By day, I work as a learning support practitioner for children with medical needs. This means that I spend the majority of the week on sofas teaching maths, English and science to children who would otherwise be in school. But at night I write stories for young adults. I’ve been writing properly for six years now having got the bug while working in a library, and my debut novel The Baby is out now.
This means that I have to write in the evening, after a full day at work. Most nights, I tend to slope into the kitchen around nine. I kick my son off the computer and bash away at the keyboard for a good couple of hours. It’s hard, but I enjoy it, and it’s a brilliant way to unwind from my job.
I love my day job too, though. Most of the children we deal with have anxiety issues – young people who for some reason can’t face school. Anxiety seems arbitrary. It affects boys and girls; it affects the academically weak and the startlingly intelligent. It affects primary and secondary children, introverts and extroverts. I’ve had to take lessons through bedroom doors, through blankets, through a mother’s arm and from behind the shield of a laptop. But what I love most about this job is that we’re given the time and the opportunity to work at this anxiety and to use every available ounce of experience, common sense and sensitivity to help that child face their fears to get them back into school. As a mainstream teacher with 30 odd kids in each lesson, we were never given that opportunity – it just wasn’t logistically possible.
And it works: this term I’ve seen one student re-integrate into mainstream school, another take six exams with her old classmates, and a girl take her first steps into a hospital school, who last year would only engage with a thumbs-up, thumbs-down sign from under her quilt. It’s immensely rewarding.
But I love my writing too, so how does this all fit in? I write for young adults so it makes sense that I work with young people. I’d never use my students in my writing. My fictional new mum Nicola, for instance, is not the teen mum who I have on my caseload – that’s just a very weird coincidence. I must, however, glean some of their issues, their stories and their language and morph them into my fiction. I have two teenagers of my own and spent 17 years as a teacher, so it’s difficult not to think of these young people when I’m creating characters for my stories.
The Baby concerns the unexpected birth of a baby girl and the impact she has on the five friends who witness the birth. I chose this subject because I wanted a dramatic opener – not because I’m a specialist in teenage mums. The dramatic event could just as well have been a car crash or a house fire, but as I started writing Nicola’s chapter I knew I’d enjoy describing the cocktail of emotions she’d be experiencing. I’m used to working with vulnerable youngsters and I don’t think you can get more vulnerable than a 17-year-old mum who has no boyfriend or family support.
So, give up my day job? Certainly not yet. Financially it would be suicide. Most new writers earn on average less than the minimum wage. While it is interesting, writing is solitary. I’d be worried that I’d spend all day at the keyboard in bad pyjamas with the curtains drawn, muttering to myself and drinking wine at 10 in the morning. I’m not ready for that – not quite yet.
So for now I’ll continue with my students in the day time and give vent to my creative urges in the evening, in the quiet of my kitchen, while the rest of the world seems to be watching TV, socialising, or catching an early night.

(Pixel coordinate grounding data)
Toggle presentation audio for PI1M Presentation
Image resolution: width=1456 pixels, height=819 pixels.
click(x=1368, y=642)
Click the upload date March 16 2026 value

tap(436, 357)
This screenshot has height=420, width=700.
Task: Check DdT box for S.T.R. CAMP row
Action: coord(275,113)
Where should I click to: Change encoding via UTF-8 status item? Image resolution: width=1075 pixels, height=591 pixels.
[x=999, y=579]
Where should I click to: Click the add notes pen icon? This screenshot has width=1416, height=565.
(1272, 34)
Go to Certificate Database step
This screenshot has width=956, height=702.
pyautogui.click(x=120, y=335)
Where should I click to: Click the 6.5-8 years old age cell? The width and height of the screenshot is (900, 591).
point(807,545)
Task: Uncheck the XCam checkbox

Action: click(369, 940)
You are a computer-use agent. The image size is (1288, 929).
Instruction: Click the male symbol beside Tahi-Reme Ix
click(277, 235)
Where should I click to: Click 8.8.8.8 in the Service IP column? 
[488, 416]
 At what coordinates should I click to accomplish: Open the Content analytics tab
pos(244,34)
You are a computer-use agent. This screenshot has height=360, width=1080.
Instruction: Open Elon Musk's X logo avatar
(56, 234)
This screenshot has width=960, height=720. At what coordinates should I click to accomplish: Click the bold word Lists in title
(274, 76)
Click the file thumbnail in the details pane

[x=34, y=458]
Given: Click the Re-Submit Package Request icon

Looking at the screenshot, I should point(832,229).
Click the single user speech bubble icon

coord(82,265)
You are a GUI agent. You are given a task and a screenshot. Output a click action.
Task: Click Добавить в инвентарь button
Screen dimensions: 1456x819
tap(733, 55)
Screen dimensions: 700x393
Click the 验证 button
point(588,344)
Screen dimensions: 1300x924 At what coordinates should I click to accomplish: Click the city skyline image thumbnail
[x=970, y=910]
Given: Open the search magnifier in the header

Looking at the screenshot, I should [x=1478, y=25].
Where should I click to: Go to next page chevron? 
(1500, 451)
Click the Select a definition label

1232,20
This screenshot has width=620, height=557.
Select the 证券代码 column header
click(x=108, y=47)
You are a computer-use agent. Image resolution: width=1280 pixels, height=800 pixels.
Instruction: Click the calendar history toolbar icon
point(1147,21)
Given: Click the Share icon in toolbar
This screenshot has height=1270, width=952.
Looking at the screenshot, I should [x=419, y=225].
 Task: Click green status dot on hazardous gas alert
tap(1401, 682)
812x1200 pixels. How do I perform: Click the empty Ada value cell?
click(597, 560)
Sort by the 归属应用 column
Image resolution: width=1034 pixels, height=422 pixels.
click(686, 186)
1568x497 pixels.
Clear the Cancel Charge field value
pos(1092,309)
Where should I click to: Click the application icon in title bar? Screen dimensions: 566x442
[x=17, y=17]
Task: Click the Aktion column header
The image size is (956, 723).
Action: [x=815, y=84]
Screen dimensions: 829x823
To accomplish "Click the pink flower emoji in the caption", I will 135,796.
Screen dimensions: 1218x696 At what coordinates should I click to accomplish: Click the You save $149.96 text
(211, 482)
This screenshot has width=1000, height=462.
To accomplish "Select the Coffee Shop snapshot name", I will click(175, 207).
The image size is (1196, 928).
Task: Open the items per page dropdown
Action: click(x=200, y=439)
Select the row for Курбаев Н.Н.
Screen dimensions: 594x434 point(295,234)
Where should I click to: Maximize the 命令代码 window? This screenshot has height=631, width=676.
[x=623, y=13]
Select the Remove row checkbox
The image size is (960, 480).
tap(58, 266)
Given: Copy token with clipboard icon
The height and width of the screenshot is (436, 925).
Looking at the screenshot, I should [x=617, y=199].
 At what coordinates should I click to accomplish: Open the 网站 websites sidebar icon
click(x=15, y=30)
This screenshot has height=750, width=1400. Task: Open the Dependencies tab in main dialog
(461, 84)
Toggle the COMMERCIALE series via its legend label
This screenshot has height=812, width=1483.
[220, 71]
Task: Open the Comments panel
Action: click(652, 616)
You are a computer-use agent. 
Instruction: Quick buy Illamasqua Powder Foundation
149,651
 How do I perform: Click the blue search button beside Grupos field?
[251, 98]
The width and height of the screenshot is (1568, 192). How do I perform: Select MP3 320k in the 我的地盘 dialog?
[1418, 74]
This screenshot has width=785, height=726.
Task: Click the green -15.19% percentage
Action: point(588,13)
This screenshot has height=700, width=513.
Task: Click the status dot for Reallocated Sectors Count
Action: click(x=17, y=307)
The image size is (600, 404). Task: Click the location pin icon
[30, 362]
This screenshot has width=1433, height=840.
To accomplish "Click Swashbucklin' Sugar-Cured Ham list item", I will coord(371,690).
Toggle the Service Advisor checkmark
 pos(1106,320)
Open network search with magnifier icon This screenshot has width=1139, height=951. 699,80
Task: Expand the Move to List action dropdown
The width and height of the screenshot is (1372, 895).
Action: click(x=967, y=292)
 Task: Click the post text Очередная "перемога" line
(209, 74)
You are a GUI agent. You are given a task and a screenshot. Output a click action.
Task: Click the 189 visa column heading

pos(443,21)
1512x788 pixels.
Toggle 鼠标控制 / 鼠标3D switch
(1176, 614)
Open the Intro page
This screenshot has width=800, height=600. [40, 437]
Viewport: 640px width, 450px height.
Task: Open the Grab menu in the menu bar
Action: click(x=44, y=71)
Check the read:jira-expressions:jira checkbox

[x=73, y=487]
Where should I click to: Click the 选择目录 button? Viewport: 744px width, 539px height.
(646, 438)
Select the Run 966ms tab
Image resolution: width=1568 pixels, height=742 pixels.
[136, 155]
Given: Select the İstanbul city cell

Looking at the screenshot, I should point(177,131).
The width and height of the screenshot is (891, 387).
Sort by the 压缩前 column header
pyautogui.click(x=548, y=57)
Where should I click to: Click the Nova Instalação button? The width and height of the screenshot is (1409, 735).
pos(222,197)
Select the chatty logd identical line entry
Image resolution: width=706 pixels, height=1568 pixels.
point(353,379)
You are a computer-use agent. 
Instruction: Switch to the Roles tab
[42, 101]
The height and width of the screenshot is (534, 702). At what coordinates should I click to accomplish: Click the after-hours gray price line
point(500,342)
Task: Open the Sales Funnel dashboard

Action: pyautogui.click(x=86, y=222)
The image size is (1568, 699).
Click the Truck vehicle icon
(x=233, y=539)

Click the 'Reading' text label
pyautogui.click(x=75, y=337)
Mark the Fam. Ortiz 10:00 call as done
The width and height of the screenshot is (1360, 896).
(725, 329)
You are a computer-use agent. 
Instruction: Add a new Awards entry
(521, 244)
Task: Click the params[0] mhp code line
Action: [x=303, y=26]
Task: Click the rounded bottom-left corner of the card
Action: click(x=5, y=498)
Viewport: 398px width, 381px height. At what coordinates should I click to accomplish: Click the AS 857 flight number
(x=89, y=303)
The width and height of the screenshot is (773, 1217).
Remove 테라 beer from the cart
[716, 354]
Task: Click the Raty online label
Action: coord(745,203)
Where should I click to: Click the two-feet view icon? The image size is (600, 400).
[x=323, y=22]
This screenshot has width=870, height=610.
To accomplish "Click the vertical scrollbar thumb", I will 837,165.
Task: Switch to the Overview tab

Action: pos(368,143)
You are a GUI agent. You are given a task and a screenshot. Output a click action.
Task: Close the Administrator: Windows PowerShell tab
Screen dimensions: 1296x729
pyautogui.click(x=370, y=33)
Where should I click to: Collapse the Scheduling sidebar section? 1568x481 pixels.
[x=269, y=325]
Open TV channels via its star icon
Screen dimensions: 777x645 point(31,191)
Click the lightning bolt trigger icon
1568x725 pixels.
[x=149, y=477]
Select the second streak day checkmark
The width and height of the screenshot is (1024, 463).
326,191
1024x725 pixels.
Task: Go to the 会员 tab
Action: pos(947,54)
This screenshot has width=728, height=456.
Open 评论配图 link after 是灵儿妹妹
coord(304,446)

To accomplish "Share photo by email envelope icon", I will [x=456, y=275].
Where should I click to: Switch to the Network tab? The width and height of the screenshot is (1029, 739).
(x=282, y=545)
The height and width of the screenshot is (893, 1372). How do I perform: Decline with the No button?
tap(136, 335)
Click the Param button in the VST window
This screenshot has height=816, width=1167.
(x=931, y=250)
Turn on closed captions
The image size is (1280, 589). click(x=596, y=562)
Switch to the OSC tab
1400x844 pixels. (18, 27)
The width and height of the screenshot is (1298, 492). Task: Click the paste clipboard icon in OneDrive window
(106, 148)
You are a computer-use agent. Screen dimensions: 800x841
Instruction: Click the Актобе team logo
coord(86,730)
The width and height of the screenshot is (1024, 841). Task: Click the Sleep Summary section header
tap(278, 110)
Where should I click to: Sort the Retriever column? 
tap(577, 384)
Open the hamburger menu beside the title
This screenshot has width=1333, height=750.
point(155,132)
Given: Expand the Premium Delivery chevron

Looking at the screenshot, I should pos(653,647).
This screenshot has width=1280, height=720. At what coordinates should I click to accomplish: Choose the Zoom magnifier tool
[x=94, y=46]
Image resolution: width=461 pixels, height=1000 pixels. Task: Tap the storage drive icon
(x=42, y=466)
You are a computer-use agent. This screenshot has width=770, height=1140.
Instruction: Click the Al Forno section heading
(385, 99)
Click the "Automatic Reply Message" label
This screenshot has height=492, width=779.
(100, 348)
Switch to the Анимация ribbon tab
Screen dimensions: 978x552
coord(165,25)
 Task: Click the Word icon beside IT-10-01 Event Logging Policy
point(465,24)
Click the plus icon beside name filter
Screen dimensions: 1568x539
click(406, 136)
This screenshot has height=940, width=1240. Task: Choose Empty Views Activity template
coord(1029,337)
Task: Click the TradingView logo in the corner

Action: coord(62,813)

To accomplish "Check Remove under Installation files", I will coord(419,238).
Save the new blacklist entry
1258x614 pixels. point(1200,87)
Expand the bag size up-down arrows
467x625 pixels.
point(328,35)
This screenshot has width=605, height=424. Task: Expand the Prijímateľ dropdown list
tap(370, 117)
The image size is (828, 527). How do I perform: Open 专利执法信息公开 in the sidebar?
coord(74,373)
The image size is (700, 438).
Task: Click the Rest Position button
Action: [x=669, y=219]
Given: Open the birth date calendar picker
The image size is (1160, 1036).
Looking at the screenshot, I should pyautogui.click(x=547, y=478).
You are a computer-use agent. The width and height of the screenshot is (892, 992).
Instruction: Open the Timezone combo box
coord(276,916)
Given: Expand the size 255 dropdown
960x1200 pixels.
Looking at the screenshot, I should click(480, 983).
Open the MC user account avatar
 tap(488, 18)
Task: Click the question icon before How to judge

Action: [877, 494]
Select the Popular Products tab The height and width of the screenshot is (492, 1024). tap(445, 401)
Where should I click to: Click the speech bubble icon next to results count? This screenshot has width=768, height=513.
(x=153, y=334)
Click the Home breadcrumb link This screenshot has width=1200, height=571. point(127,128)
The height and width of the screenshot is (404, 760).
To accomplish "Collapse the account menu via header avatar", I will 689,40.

- [EXERCISE GOAL]: In the essay about combining a day job with writing fiction, what is the debut novel The Baby about? Rely on the text alone.

- [EXPECTED OUTPUT]: It concerns the unexpected birth of a baby girl and the impact she has on the five friends who witness the birth.